The Noumenon is one of several terms Avery has borrowed from philosophy
Kant used it to describe the thing in itself; an object independent
of our perception. That is the nub of the artists project: how
does his earnest hunter describe the island without taking part in
its existence, and influencing it along the way? Can Averys
subject, or any artists, be conveyed without losing its own
ideal form?
Although questions like these are foremost in the artists mind,
his descriptions of the island are too playful to become seriously
weighed down. Market traders sell real pictures of nudey women
and seriously addictive gin-pickled eggs, which have their own back-story
(and a specimen jar, displayed on a plinth for our scrutiny).
Avatars that drawing which entranced me in 2005 is still
one of the star attractions of the show, along with some gorgeously
elegant, mannerist studies of hunters at rest. Drawings made since
that time tend to suffer from over-working, and disappointingly prosaic
passages.
One exception, though, is The Place Of The Rout Of The Ifen,
Averys most ambitious composition to date. The cinematic, packed
market square is a writhing mass, held together by the tension between
the architectural, often unfinished lines of the background, and the
dynamic, finely-worked figures in the foreground. The eye roves constantly,
discovering luscious lines, intriguing characters and puzzling details.
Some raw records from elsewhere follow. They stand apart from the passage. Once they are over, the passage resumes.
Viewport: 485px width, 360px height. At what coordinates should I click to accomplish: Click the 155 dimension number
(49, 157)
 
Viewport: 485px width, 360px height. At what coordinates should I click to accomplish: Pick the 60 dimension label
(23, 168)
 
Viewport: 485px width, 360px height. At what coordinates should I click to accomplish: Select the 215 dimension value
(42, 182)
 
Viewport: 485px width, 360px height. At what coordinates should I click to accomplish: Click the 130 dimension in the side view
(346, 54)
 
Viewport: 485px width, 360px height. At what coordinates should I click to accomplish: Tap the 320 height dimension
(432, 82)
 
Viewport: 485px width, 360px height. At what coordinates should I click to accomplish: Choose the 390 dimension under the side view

While the artist has an indisputable flair for characterisation, it
can make you uneasy at times. We know that Mull, where Avery played
on his own as a child, is in his words the total basis of my
subconscious. But a whiff of aristocracy exudes from the artists
images, beyond the deliberate conceit of his story. His view of Mull
locals recalls that of the taxidermist studying interesting specimens
prior to stuffing. The central figure in Avatars is, after all, a
taxidermist with C Avery written on his door.